Yesterday my daughter turned 15 and, after a long period of “young adult” fiction, finished her first adult novel. Sally Rooney has been clear on what she thinks of Israel. I mentioned none of this, of course. What Jewish father isn’t pleased to see his daughter fond of reading? More to the point, I would not have a problem with her reading antisemitic books, or with enjoying them.
Jane Austen and Thomas Hardy seemed not to know Jews existed, which was fine. I could excuse Chaucer and TS Eliot because their difficult language made their malice feel part of a remoter world. But with Anthony Trollope, Dickens and Roald Dahl, whose words I loved and whose company I adored, I found pictures of myself I didn’t recognise. These were writers of exquisite moral sensitivity, men with the most finely grained minds. They wrote of the dirty, cheating, filthy Jew: the maggot in society’s apple. The experience was like running toward friends I idolised and trusted, hearing them laugh at someone they loathed, and realising they meant me.

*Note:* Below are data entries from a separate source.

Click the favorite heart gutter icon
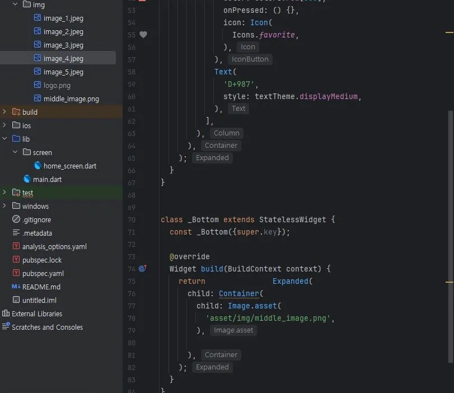 coord(143,35)
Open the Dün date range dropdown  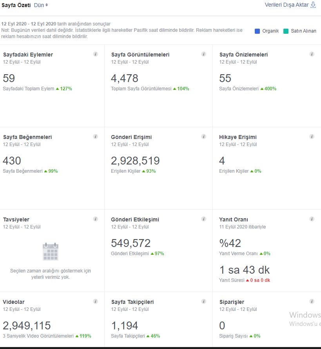41,5
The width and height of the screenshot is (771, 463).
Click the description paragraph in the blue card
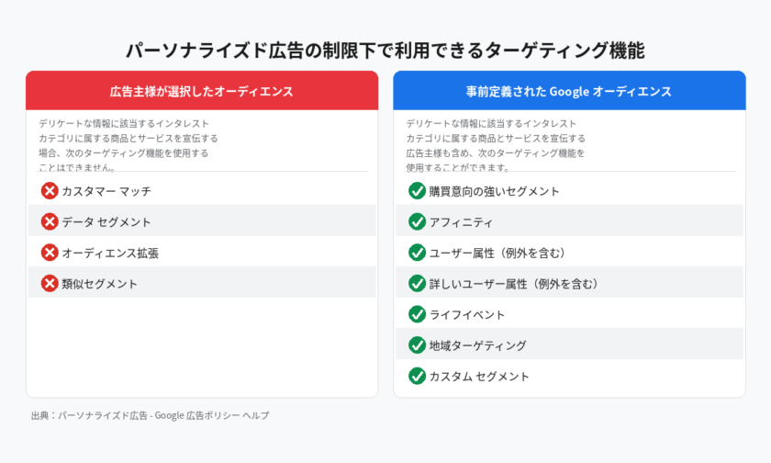[x=496, y=145]
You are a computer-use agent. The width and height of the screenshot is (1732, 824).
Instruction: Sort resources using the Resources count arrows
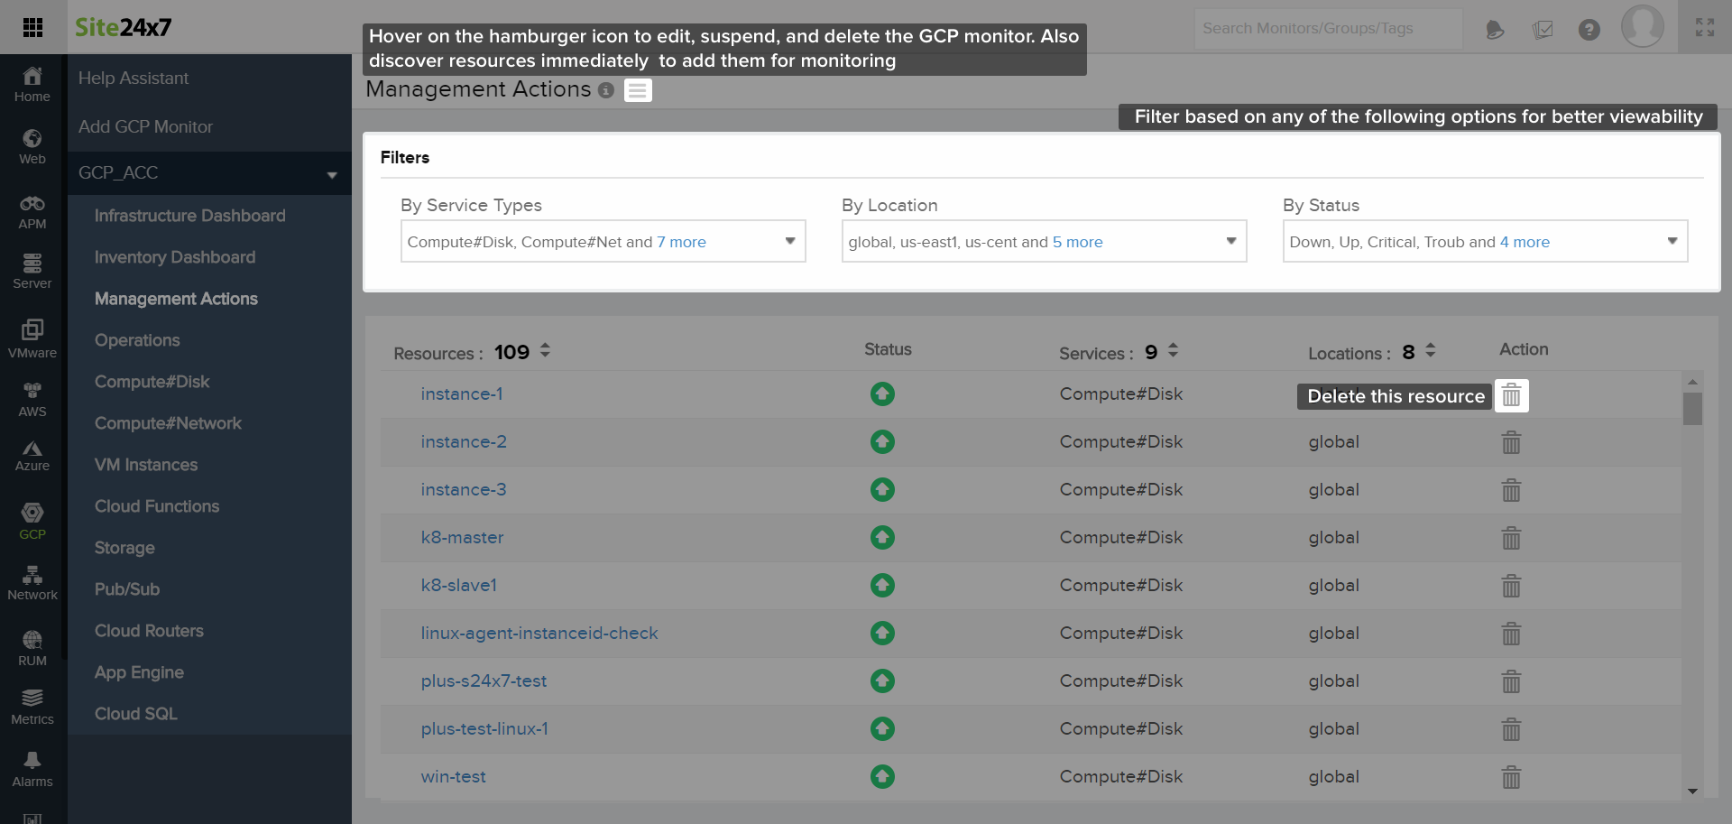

Charles Dickens[Missing Credit]
I admired these writers for good reasons, and their work often shows their souls fighting back against their prejudice. In the best of the antisemitic writers, you sometimes see a war in which their living characters fight back against their dead opinions. Ferdinand Lopez struggles against Trollope’s antisemitism much as Anna Karenina struggles against Tolstoy’s misogyny, but with less success. Both threw themselves under trains; only Anna escaped with her heroism intact. Trollope’s Madame Marie Goesler, the widow whose miasma of Jewishness should have kept her out of the Palliser circle, enchanted even her author, to the credit of them both. Dickens, whose genius remained more journalistic, never really wrote his way past Fagin, though he had the grace afterwards to be ashamed.
How strange it felt, even in the company of Mark Twain, to discover an enemy where I had expected a friend. All the writers I have mentioned are dead, but none are lost in the past. They work their wonders in our living culture, and slur the Jews in passing. Jean-Paul Sartre is credited with saying that antisemites accuse Jews of stealing not because they believe it, but because they enjoy making the Jew empty his pockets to prove his innocence. When writers don’t do that, their decency can feel like generosity. You want to be able to count on your friends, not feel they are doing you a favour by not turning away.
The American novelist Mark Twain[Missing Credit]
However, the point is not to be free of error, but to be of good faith. There’s nothing dishonourable about approaching the world with prejudice. The key is to adjust your ideas after they collide with reality. When it was pointed out to Twain that Jews had a gallant record in the Civil War, he apologised. He’d drawn his prejudice from the tastes of his culture, but was enough of a mensch to treat it as an error of fact: shown the evidence, he changed his mind. In Trollope, Dickens and Dahl, the failure was something harder: an error of sensibility, which is to say of character. But we all have those.
Hate the sin but not the sinner: the point is not to spare others from judgment but to rescue ourselves from stupidity. The alternative is to write people off. The bigotry that impoverishes me most is my own. I read Dahl to my children, to their delight and mine, and felt their childhood enlarge. His antisemitism diminishes him, but it does not diminish what is best in him. That, like the best of Trollope and Dickens, shapes the permanent landscape of the British imagination. We grow up with its beauties and its failings. They are our inheritance, even when, perhaps especially when, their authors would have shuddered to find Jews among their heirs.